Suggested Approach: Prior to initiating treatment, consideration should be given to other causes of respiratory symptoms at high altitude, such as asthma, bronchospasm, mucous plugging, pneumonia, pneumothorax, pulmonary embolism, viral upper respiratory tract infection, or myocardial infarction. If HAPE is suspected or diagnosed, oxygen should be started, if available, and descent initiated to lower elevation. If descent is infeasible or delayed, supplemental oxygen should be continued, or the individual should be placed in a portable hyperbaric chamber. Addition of nifedipine may not yield additional benefit in well-monitored settings. In the field setting, where resources are limited, nifedipine can be used as an adjunct to descent, supplemental oxygen or portable hyperbaric therapy. It should only be used as primary therapy if none of these other measures is available. A phosphodiesterase inhibitor may be used if nifedipine is not available, but concurrent use of multiple pulmonary vasodilators is not recommended due to concerns of provoking systemic hypotension. Individuals who develop HAPE may consider further ascent to higher altitude or reascent only when symptoms of HAPE have completely resolved and they maintain stable oxygenation at rest and with mild exercise while off supplemental oxygen and/or vasodilator therapy.
Descent: As with AMS and HACE, descent remains the single best treatment for HAPE. Individuals should try to descend at least 1000 m/3300 ft or until symptoms resolve. They should exert themselves as little as possible while descending (e.g. travel without a pack or via motor vehicle, helicopter or animal transportation) because exertion can further increase pulmonary artery pressure and exacerbate edema formation.
Supplemental Oxygen: When available, supplemental oxygen sufficient to achieve an SpO2 > 90% or relieve symptoms should be used while waiting to initiate descent, when descent is infeasible and during descent in severely ill patients.
Portable Hyperbaric Chambers: As for AMS and HACE, portable hyperbaric chambers can be used for HAPE treatment. When descent is infeasible or delayed or supplemental oxygen is unavailable, a portable hyperbaric chamber may be used to treat HAPE.
Nifedipine: Nifedipine should be used for HAPE treatment when descent is impossible or delayed and reliable access to supplemental oxygen or portable hyperbaric therapy is unavailable (Table 2).

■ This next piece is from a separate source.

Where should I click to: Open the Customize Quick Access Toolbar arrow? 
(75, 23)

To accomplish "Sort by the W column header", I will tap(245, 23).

Phosphodiesterase Inhibitors: By virtue of their ability to cause pulmonary vasodilation and decrease pulmonary artery pressure, there is a strong physiologic rationale for using phosphodiesterase inhibitors in HAPE treatment. Therefore, tadalafil or sildenafil can be used for HAPE treatment when descent is impossible or delayed, access to supplemental oxygen or portable hyperbaric therapy is impossible, and nifedipine is unavailable.
Continuous Positive Airway Pressure (CPAP): Positive airway pressure works by increasing transmural pressure across alveolar walls, thereby increasing alveolar volume and subsequent gas exchange. CPAP may be considered for treatment of HAPE when supplemental oxygen or pulmonary vasodilators are not available or as adjunctive therapy in patients not responding to supplemental oxygen alone.
Patients with Concurrent HAPE and HACE
Dexamethasone should be added to the treatment regimen at the doses described (for HACE) in Table 2 for HAPE patients with neurologic dysfunction that does not resolve rapidly with administration of supplemental oxygen and improvement in the patient’s oxygen saturation. If supplemental oxygen is not available, dexamethasone should be started in addition to the medications for HAPE in patients with altered mental status and/or suspected concurrent HACE. Nifedipine or other pulmonary vasodilators may be used in patients with concurrent HAPE and HACE, with care to avoid lowering systemic blood pressure.
Luks AM, Auerbach PS, Freer L, Grissom CK, Keyes LE, McIntosh SE, Rodway GW, Schoene RB, Zafren K, Hackett PH. Wilderness Medical Society Clinical Practice Guidelines for the prevention and treatment of acute altitude illness: 2019 Update. Wilderness Environ Med. 2019;30(4S):S3–18.